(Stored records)
⁂

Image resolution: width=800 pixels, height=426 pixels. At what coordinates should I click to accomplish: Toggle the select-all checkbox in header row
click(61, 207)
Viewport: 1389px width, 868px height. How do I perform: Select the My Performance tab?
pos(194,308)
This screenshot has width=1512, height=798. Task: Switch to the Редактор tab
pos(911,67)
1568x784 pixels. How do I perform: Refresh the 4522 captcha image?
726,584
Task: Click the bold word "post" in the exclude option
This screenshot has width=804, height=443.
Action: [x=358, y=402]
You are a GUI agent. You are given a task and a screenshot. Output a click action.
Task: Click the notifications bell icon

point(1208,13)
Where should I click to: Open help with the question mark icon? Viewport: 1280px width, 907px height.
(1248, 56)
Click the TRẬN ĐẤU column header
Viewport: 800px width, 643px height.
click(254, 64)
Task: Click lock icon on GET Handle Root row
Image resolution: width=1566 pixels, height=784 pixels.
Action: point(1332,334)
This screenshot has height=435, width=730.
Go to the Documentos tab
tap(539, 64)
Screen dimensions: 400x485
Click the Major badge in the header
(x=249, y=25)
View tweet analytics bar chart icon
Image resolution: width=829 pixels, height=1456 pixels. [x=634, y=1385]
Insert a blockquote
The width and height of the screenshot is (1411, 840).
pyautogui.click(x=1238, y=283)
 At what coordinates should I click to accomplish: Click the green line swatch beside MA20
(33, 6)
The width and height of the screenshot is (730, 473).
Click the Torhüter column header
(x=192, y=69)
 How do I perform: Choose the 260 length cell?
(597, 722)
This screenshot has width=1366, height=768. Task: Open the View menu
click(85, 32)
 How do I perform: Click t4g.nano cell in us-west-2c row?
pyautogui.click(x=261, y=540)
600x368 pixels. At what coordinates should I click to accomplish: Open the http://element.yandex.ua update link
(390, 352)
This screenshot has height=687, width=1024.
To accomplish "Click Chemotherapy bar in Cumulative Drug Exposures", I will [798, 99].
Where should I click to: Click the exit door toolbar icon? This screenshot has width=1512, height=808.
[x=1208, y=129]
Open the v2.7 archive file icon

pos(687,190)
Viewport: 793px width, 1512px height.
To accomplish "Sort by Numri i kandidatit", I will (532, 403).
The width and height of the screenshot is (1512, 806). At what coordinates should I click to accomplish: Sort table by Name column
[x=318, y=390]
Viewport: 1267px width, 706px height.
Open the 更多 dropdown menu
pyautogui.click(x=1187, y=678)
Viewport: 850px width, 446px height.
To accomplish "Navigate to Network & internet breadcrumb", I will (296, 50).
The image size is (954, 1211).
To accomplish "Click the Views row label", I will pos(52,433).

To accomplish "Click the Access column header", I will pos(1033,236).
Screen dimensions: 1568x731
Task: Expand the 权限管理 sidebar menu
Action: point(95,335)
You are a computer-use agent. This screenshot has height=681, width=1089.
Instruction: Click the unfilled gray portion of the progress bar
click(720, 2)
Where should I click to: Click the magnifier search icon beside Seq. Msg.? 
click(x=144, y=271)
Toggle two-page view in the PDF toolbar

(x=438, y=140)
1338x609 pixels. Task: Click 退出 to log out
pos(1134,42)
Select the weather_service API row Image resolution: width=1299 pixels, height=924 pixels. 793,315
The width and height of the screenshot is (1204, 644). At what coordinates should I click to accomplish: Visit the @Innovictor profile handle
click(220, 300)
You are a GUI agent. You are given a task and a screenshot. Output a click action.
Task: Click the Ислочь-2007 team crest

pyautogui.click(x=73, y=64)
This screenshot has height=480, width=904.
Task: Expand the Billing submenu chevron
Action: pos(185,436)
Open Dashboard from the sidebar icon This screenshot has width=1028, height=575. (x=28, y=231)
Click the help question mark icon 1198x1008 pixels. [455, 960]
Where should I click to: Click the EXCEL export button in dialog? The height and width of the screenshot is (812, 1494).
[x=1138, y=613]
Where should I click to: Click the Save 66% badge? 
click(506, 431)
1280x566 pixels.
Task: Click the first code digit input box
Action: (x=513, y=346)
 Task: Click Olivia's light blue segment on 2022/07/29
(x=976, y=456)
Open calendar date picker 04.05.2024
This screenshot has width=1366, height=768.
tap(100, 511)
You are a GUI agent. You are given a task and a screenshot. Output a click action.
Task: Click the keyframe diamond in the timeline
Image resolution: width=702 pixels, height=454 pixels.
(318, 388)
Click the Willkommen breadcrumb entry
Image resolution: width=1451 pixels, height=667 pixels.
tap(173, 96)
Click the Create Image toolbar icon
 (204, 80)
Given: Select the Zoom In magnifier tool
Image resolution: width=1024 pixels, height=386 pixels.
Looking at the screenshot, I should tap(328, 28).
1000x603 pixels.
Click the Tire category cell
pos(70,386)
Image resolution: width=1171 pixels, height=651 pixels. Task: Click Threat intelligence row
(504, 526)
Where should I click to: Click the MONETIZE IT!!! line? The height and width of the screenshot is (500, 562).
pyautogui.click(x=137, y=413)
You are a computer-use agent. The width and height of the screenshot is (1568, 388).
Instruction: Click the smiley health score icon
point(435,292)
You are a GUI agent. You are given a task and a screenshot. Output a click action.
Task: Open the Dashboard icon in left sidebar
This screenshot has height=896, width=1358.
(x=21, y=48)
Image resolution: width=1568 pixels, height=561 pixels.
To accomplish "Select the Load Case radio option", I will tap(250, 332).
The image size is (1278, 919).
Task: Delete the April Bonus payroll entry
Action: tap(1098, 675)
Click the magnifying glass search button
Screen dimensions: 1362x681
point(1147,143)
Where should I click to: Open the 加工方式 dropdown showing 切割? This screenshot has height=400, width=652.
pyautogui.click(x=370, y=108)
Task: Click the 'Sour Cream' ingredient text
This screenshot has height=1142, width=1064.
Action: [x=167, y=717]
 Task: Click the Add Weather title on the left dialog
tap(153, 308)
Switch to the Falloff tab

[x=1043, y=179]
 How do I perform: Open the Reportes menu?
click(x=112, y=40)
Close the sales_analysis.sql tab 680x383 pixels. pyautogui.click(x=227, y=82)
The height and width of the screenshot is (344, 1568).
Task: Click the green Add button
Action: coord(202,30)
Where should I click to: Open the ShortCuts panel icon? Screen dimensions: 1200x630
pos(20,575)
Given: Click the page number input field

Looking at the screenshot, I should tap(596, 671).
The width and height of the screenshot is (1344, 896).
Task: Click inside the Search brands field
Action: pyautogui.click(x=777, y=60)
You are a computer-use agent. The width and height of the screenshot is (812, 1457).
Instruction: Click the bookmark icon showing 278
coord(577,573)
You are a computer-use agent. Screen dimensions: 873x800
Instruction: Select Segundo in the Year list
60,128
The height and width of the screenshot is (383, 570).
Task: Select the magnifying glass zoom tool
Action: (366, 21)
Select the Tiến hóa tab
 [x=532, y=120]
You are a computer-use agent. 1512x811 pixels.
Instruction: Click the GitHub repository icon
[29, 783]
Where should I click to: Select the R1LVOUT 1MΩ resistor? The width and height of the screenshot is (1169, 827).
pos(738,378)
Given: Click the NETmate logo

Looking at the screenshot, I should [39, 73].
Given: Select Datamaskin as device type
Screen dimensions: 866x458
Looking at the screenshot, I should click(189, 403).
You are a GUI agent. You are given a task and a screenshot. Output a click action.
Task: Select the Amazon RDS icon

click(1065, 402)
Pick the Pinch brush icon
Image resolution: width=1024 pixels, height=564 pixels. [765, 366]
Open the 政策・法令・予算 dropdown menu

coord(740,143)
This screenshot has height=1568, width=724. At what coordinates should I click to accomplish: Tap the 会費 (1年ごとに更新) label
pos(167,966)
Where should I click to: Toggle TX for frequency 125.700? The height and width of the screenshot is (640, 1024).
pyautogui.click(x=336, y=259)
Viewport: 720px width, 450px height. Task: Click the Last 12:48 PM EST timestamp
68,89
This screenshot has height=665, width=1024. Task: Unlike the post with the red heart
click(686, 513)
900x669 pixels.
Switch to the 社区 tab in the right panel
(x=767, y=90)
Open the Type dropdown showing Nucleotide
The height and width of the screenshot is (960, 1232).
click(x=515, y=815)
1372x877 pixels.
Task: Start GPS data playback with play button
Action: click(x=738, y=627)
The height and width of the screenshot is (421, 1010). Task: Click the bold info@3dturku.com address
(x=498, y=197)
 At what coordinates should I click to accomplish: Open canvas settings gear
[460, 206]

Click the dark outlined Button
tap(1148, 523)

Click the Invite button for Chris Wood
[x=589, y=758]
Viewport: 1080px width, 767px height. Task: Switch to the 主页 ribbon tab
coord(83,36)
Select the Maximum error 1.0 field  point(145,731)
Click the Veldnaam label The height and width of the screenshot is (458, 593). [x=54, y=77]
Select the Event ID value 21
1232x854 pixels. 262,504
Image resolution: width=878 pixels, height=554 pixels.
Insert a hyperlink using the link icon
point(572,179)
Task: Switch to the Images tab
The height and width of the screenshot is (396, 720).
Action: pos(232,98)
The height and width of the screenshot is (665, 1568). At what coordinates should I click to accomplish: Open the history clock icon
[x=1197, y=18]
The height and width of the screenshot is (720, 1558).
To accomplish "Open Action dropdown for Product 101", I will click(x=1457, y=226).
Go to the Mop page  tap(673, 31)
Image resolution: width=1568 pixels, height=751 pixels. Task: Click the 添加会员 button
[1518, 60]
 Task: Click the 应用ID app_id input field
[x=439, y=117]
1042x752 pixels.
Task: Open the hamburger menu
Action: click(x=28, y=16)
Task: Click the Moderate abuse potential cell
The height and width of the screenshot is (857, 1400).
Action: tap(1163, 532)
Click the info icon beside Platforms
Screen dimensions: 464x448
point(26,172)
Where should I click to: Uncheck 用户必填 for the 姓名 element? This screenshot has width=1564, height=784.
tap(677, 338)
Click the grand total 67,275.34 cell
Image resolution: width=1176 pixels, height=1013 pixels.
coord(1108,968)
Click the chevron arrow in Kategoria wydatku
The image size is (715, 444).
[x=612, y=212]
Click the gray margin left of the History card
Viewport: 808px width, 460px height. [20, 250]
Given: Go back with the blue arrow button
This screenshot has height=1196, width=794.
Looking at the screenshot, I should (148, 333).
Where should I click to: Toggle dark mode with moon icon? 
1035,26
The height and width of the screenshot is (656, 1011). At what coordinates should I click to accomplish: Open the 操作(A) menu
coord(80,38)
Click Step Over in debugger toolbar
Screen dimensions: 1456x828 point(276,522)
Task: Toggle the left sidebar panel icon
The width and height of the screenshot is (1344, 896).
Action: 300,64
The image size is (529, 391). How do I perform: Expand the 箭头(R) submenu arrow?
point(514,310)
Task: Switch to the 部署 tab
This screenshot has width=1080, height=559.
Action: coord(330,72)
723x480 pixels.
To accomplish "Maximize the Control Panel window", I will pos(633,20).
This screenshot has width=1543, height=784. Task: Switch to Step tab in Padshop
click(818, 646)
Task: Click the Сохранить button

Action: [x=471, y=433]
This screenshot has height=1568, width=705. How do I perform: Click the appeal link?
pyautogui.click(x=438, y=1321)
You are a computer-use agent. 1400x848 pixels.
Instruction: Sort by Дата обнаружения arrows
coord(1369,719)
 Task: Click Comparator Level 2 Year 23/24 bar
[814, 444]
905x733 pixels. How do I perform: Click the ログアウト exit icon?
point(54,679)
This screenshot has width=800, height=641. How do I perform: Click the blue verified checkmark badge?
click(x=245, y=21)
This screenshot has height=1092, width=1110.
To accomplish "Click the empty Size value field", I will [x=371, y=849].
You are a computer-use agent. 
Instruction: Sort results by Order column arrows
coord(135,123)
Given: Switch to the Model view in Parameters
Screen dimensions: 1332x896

⁂

#### Action item:
Nothing is wanted except the number of lines in the entries above that include the word "Dashboard".

#### Solution for this exercise:
2